_Exercise tasks_
(1) List, in order, each step of the alternative that the passage on quality assurance for big data analytics offers, from extracting a random sample through running the analysis in a BI tool.
(2) According to the passage on quality assurance for big data analytics, what did the client rely on a BI report to determine?
(3) Carry on the passage on quality assurance for big data analytics from its last sentence.

===== Document extract =====

Then there's the most obvious challenge: Making sure the analyses do what the analyst thinks they're doing. Traditional reports come from data extracted from carefully designed data stores by professionals who understand how it's all structured. They're programmed by IT and distributed to users. The most important ones are subjected to independent audits to make sure they do what they're supposed to.
The question of how to perform quality assurance on big data analytics hasn't yet been answered. While there are ways to make sure the results are reliable, making use of them is labor-intensive and time-consuming.
One alternative, to illustrate: Extract a random sample of data, small enough to analyze one row at a time if need be and big enough to be statistically significant. Load it into Excel. Save the query. Perform your analysis semi-manually using Excel. Triple-check the answer, and have a friend check it too. This is just like programming: It's easy to miss your own mistakes. Spotting the mistakes made by others is much easier.
Next: With the same query, run the same analysis using your BI tool. If it gives you the same answer you just might have put it together right.
This isn't, by the way, purely theoretical. Not that many years ago a client relied on a BI report to determine if a new process it was piloting was an improvement over the old one.
According to the report, it wasn't, leading the team to hypothesize a number of different root causes. After two months of chasing their tails, it turned out the initial database query that provided the data being analyzed was inappropriate for the use to which it was being put, resulting in systematically wrong results. The new process was fine. The process metrics were faulty.

===== Listed entries =====

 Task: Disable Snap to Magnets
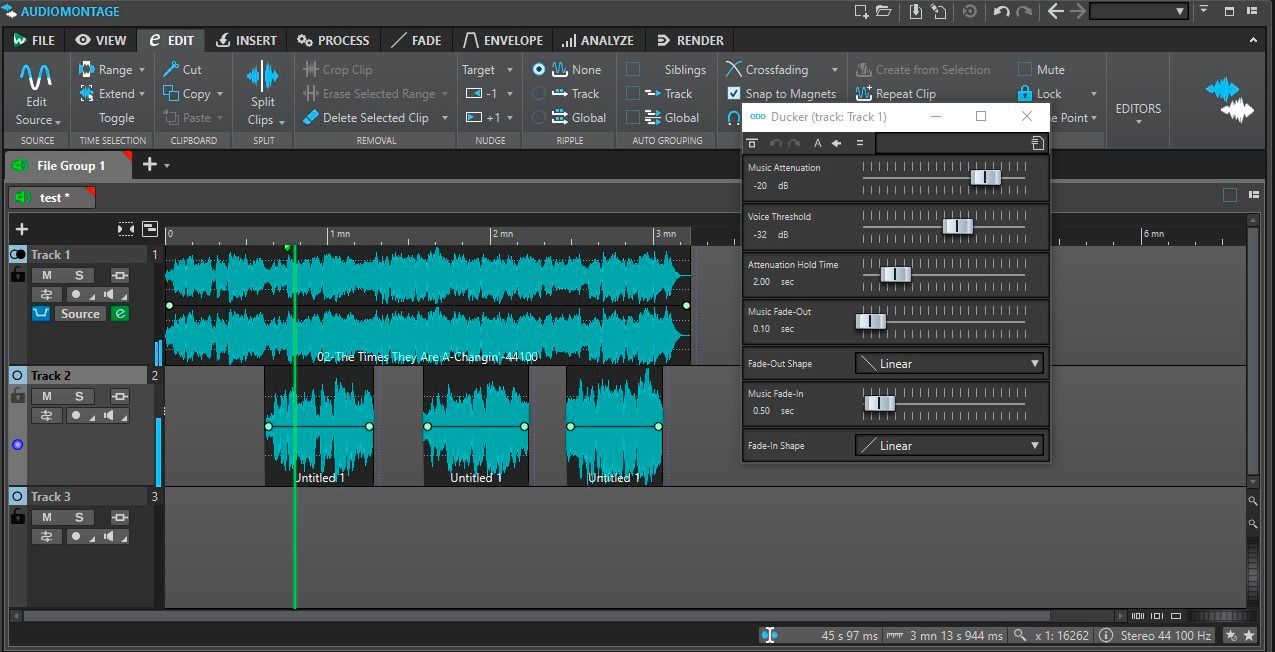click(735, 93)
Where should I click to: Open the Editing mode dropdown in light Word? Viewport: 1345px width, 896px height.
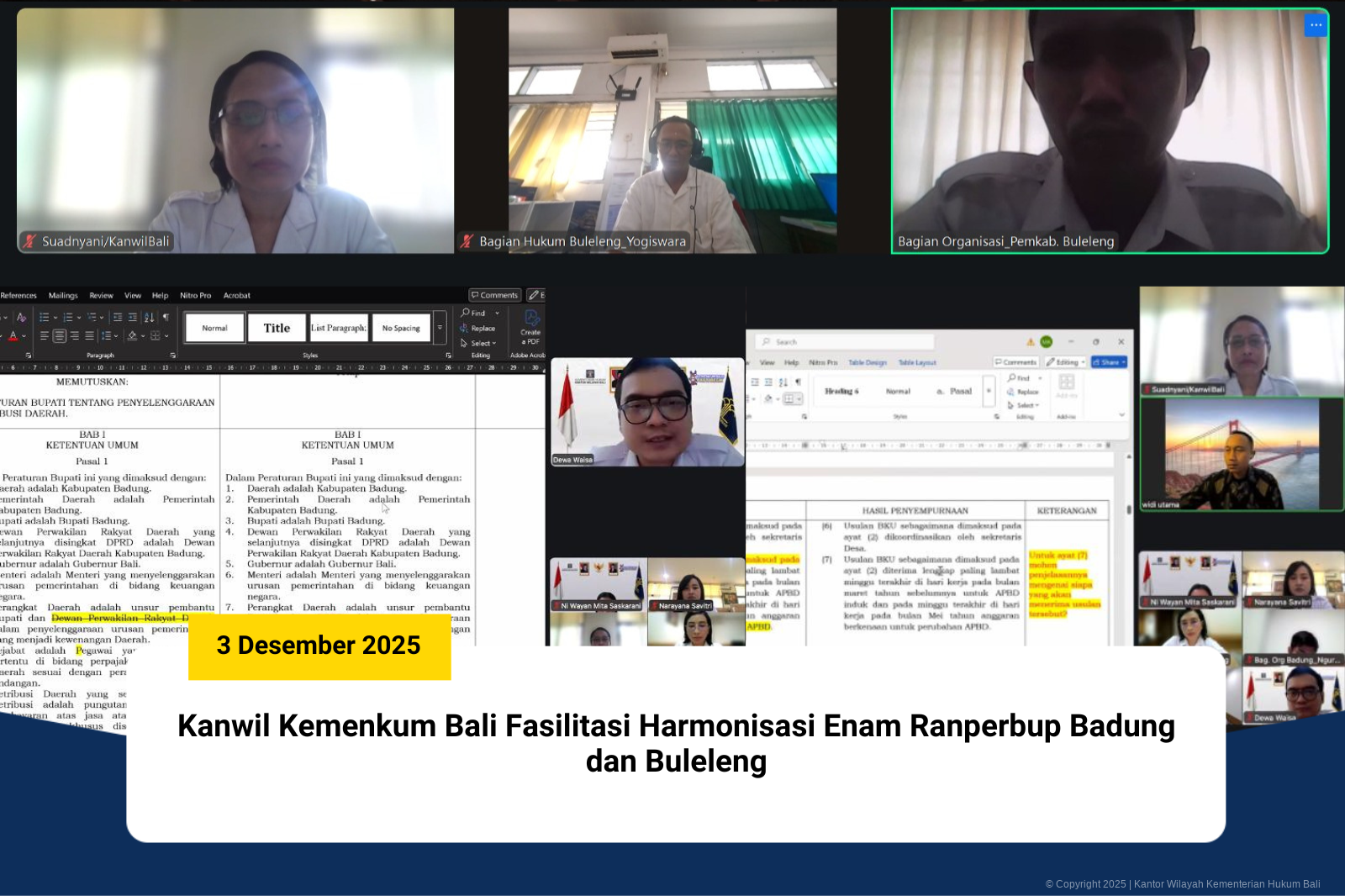(1066, 362)
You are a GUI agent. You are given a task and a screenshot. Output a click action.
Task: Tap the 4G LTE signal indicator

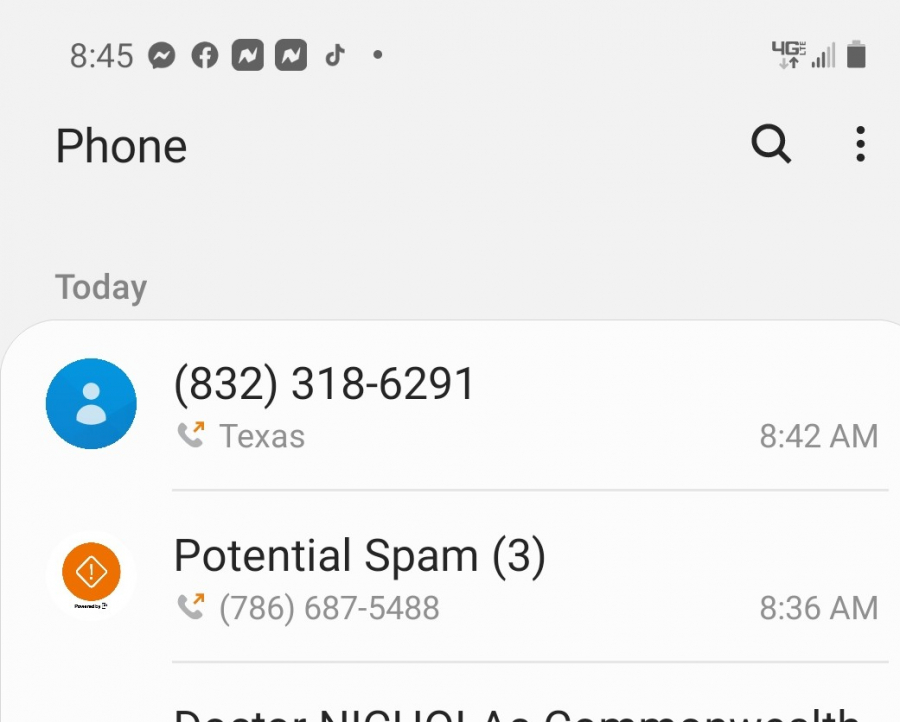point(789,55)
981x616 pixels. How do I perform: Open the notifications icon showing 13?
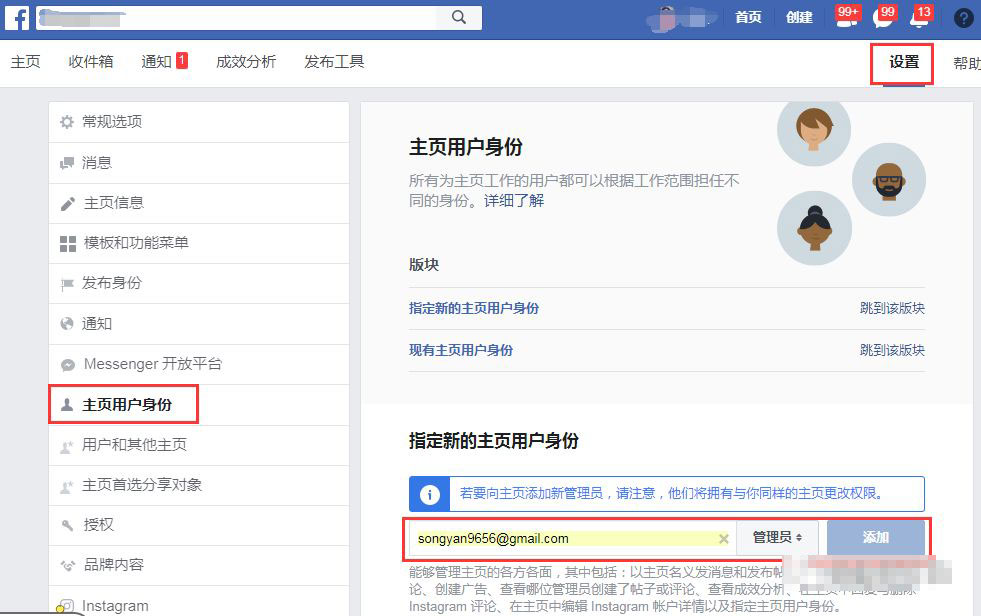(919, 17)

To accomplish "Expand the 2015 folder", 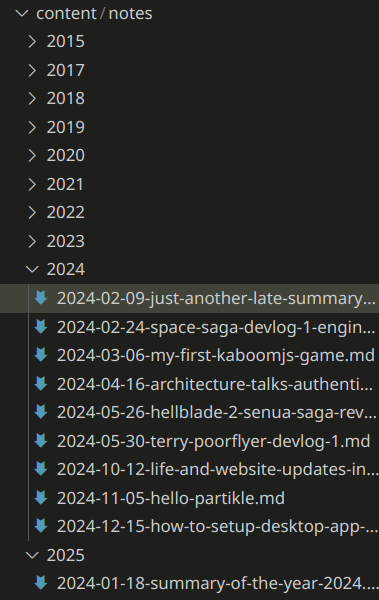I will click(x=32, y=41).
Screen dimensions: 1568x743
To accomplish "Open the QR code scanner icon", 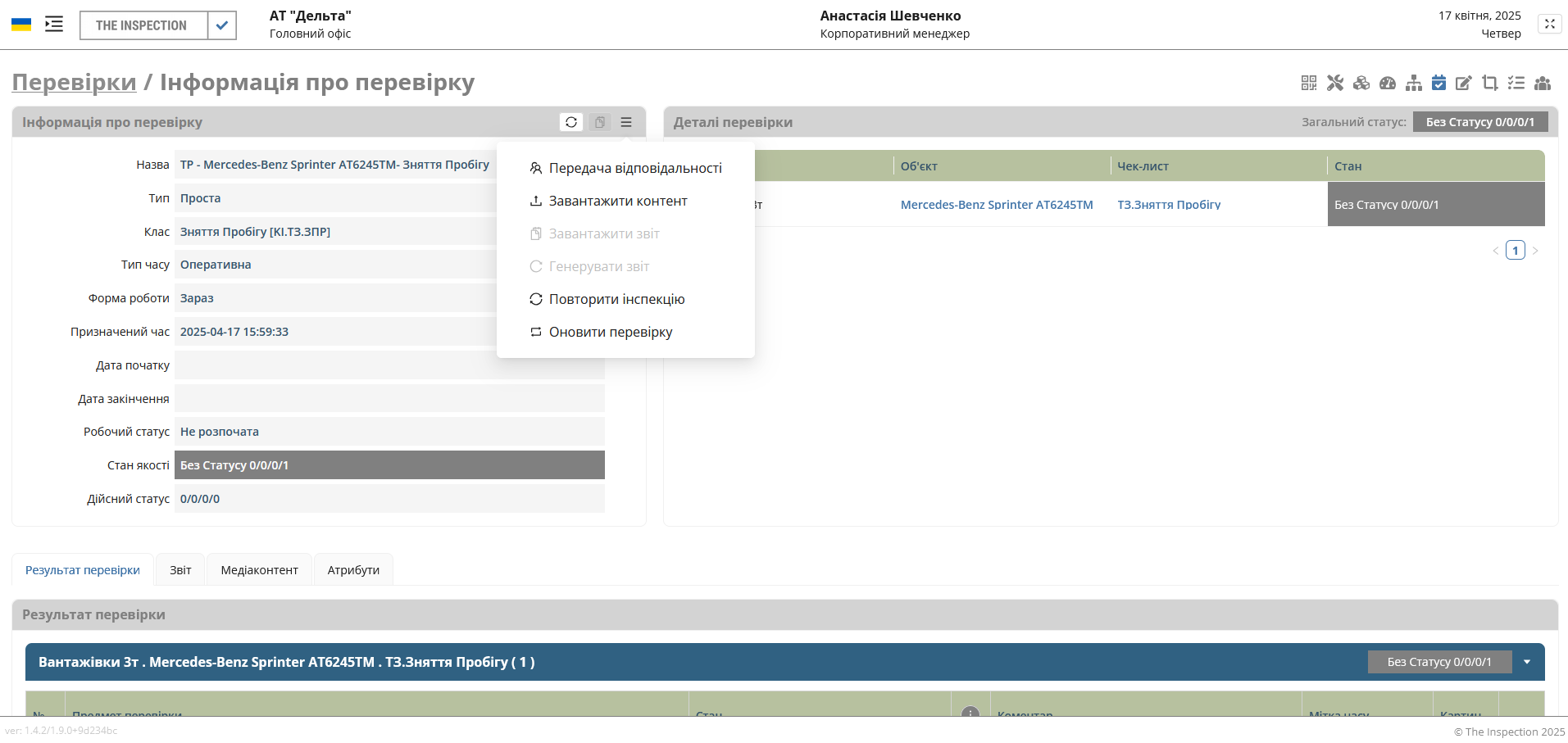I will point(1309,83).
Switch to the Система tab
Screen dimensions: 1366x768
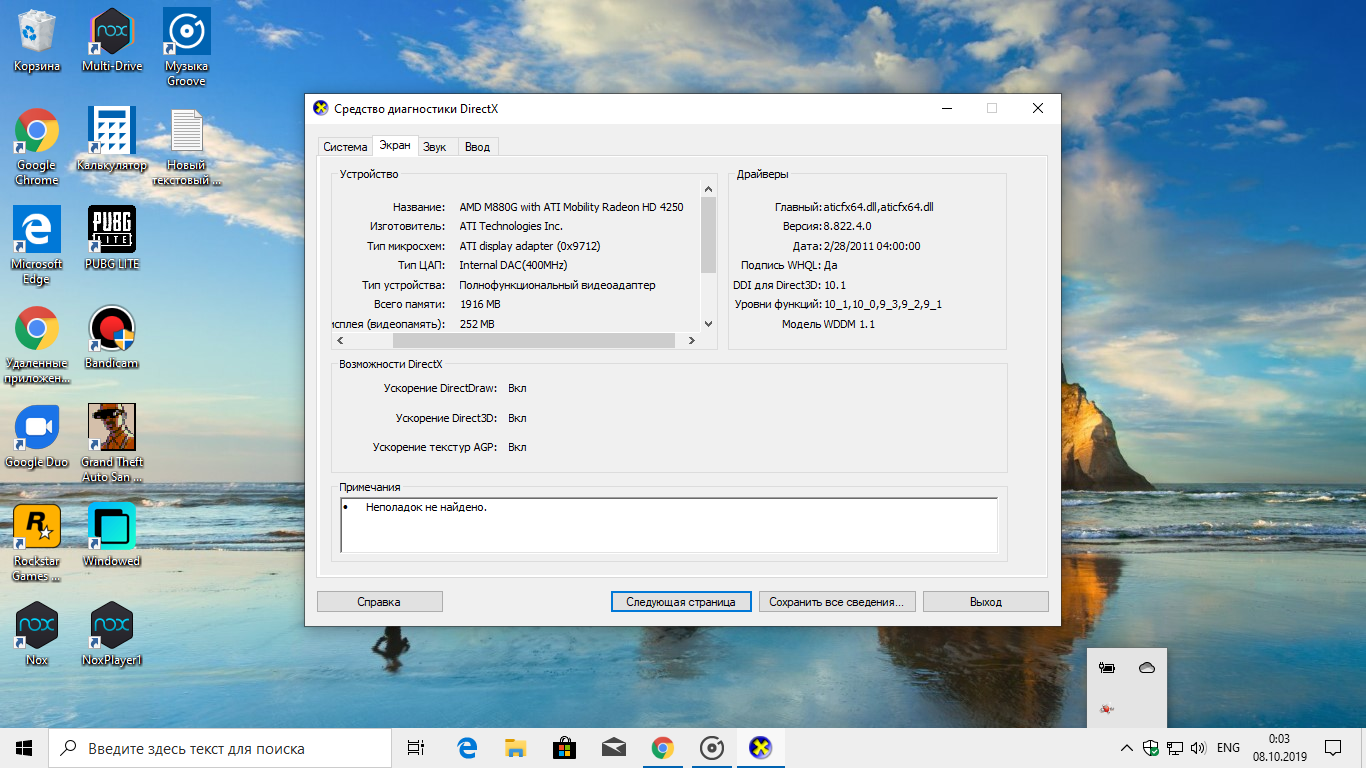click(x=345, y=147)
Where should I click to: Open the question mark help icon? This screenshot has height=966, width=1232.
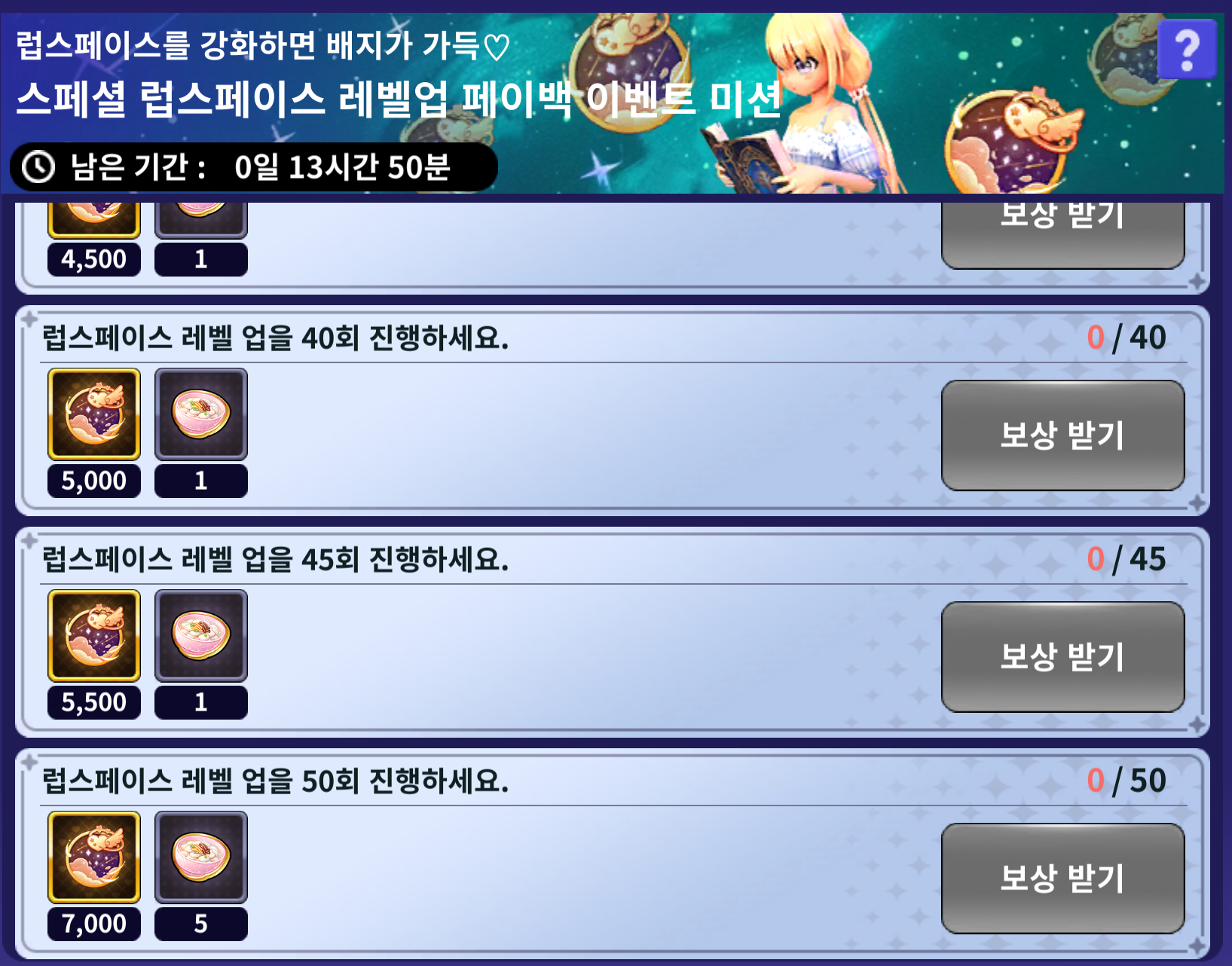pyautogui.click(x=1186, y=50)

=====

_Responses by item number_
(1)
1. Extract a random sample of data, small enough to analyze one row at a time if need be and big enough to be statistically significant.
2. Load it into Excel.
3. Save the query.
4. Perform the analysis semi-manually using Excel.
5. Triple-check the answer, and have a friend check it too.
6. With the same query, run the same analysis using the BI tool.

(2) Whether a new process it was piloting was an improvement over the old one.

(3)
Big data danger No. 2: Spurious correlations
Logicians know that correlation doesn't prove causation. Statisticians know that one out of every 20 correlations that are significant at the 0.05 level are, by definition, due to random chance. They also know that every analysis to which data are subjected reduce the degrees of freedom by one. (So I'm told -- I'm not a professional statistician. If you have analysts mining big data who don't understand this principle any better than I do, it's time to send them to statistics school.)
Back in college, when I took Psych 101, I learned there's a statistically significant correlation between the length of a person's big toe and their intelligence quotient. While there's a thin possibility a causal relationship exists -- perhaps genetic pleotropy -- most cognitive psychologists ignore this correlation as an unimportant anomaly.
The question is this: After mining your company's data, would your executives be wise enough not to include toe measurements in its applicant screening program, right alongside drug testing? If so, could they do this without descending into gut-trusting? That's a fine line to tread, but fail to tread it properly and the possibility of very bad "data-driven decisions" is significant.